Let’s go back to the original illustration. You have a bed sheet on the floor, and a device in the middle that sucks the threads towards it. When you roll your marble across the sheet, it will begin to curve towards the device. If it is moving quickly, it will escape the “gravity well,” and emerge traveling in a different direction. If it is moving slowly, it will begin orbiting the device, and if it is moving even more slowly, it will eventually hit the device and rest against it. Finally, if you lay the marble at rest a little away from the device, when you release the marble it will begin accelerating towards the device. This is exactly how we see gravity work in the real world!

Now, I also have idea about Special Relativity: not a correction, but a new way of thinking about things that could make Special Relativity  much easier to understand. However, it will involve a lot of math and other homework–by far the most labor and thought intensive idea I have had so far–so it may be a while before I can post it. Despite this, I am really excited about it, and wanted to give a little teaser now to piggyback on the General Relativity post: Basically, I am working on a new mathematical definition of motion that will take Special Relativity into account–essentially redefining motion as distance warped over time warped, instead of distance passed over time passed.
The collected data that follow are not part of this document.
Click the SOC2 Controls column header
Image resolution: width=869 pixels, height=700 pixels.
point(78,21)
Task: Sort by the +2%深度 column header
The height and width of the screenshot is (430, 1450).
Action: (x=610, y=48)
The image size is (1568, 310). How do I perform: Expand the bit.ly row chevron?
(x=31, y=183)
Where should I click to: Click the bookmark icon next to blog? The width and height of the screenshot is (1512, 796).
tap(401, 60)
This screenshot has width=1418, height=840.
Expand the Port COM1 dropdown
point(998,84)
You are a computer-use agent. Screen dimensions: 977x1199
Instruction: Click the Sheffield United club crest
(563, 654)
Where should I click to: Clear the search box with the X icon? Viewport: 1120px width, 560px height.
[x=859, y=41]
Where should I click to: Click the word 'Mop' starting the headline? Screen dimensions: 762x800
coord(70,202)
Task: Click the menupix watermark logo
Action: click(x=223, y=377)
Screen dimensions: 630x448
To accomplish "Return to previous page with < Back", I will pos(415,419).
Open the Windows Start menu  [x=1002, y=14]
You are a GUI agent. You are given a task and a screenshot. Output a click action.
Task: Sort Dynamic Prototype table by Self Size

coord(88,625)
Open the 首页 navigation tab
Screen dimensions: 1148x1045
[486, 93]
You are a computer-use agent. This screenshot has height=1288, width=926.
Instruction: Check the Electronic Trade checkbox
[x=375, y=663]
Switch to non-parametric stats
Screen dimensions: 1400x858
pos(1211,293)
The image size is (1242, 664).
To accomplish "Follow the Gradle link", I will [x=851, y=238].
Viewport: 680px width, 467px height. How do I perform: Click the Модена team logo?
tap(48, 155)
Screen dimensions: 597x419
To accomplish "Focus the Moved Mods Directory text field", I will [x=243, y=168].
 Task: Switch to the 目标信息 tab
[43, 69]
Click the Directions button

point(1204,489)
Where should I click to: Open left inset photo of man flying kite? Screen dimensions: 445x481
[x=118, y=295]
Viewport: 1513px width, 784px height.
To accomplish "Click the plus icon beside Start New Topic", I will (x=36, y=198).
Now, this is basically what Einstein was going for when he developed his General Theory of Relativity, so I wouldn’t be surprised in the slightest if he already did this and it just ended up using more complicated math than they want to teach non-physics majors, so I might come up dry or find I am simply reinventing the wheel, but I have stated my goal.

Now, I have had this idea for an amendment to Relativity for a while, but it was based on some other ramifications, such as the possible existence of antigravity (gravity that pushes instead of pulls), antimatter, white holes, etc., but this base has allowed me to flesh it out some more. I will try to write on the other ramifications of this amendment in my next post.

Finally, I have the image at the top linked to the page I found it on. I have not read it, but I want to read it as soon as I have the time. It appears to be a well thought out argument for another problem with Relativity, so I linked to it in case you guys were interested.

Any thoughts? I hope I explained this clearly enough, but knowing how abstract this whole concept is, I wouldn’t be surprised if I simply left your minds even more twisted than before. I know my mind went for quite a few loops while figuring this out. I would love to answer any questions you have in the comments. Also, I might be wrong about all this, and simply be misunderstanding Einstein’s theory, but I am fairly confident in my analysis, and I would love to be challenged so I can refine or recant my idea.